Il y a des joueurs qui continuent à jouer. Certains ont eu l'autorisation pour s’entraîner ensemble en sélection. Ils ont un suivi physique. C'est un effort qui nous est demandé individuellement pour nous préparer, mais tous les joueurs sont motivés. C'est ce qui me permet tous les jours d'aller courir. Donc au niveau des organismes, ça tient.
 
Vos collègues vous ont chambré à Samatan ?
(Rires)J'ai subi quelques moqueries. « Comment t'es Belge toi ? » Je suis un paysan de l'Aude, alors ils me chambrent. Ça fait partie du jeu. Mais le club de Lombez était très heureux. Je suis fier d'être sélectionné.
 
D'autres sont sélectionnés en équipe nationale au LSC ?
Il y a Johan Bensalla, international Algérien.
 
Comment va le groupe du LSC, quelle est l'ambiance ?

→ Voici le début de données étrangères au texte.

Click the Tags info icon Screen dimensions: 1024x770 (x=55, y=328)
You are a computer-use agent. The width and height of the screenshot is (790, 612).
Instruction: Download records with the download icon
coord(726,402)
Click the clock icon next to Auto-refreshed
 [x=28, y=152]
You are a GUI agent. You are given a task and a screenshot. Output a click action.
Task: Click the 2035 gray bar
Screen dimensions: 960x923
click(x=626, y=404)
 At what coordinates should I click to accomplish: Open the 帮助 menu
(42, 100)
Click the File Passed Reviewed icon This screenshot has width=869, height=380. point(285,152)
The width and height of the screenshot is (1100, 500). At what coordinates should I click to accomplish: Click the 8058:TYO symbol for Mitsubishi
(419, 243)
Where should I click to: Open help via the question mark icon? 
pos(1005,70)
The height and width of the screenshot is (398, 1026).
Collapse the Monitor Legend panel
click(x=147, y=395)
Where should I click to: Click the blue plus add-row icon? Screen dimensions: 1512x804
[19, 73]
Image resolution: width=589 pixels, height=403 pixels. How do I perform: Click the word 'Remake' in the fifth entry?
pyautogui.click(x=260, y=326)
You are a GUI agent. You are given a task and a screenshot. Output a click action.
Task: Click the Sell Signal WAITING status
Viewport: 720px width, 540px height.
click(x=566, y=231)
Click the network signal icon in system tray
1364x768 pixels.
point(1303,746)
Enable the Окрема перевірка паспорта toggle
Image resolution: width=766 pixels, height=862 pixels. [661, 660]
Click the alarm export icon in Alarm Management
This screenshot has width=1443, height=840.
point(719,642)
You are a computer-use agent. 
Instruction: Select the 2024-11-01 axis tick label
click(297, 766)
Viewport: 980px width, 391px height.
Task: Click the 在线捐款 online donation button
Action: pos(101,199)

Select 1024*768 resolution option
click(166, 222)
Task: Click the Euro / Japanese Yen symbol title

Je ne pensais jamais quitter Castelnaudary mais j'ai été très bien accueilli dans ce club, une équipe avec des valeurs et une belle ambiance. Je pense y rester. Ce qui fait de la peine, ce sont les joueurs qui vont arrêter leur carrière. Vincent Cortes par exemple, c'est déchirant puisqu'il voulait faire une dernière saison pour aider l'effectif mais la Covid en a décidé autrement. Dans le club, les bénévoles et supporters sont aussi désabusés. On vit beaucoup sur les recettes des matchs, c'est un gros manque à gagner, on se pose aussi des questions sur les sponsors. L'an dernier, le club avait demandé de faire un effort sur les salaires, l'immense majorité des joueurs l'avait accepté.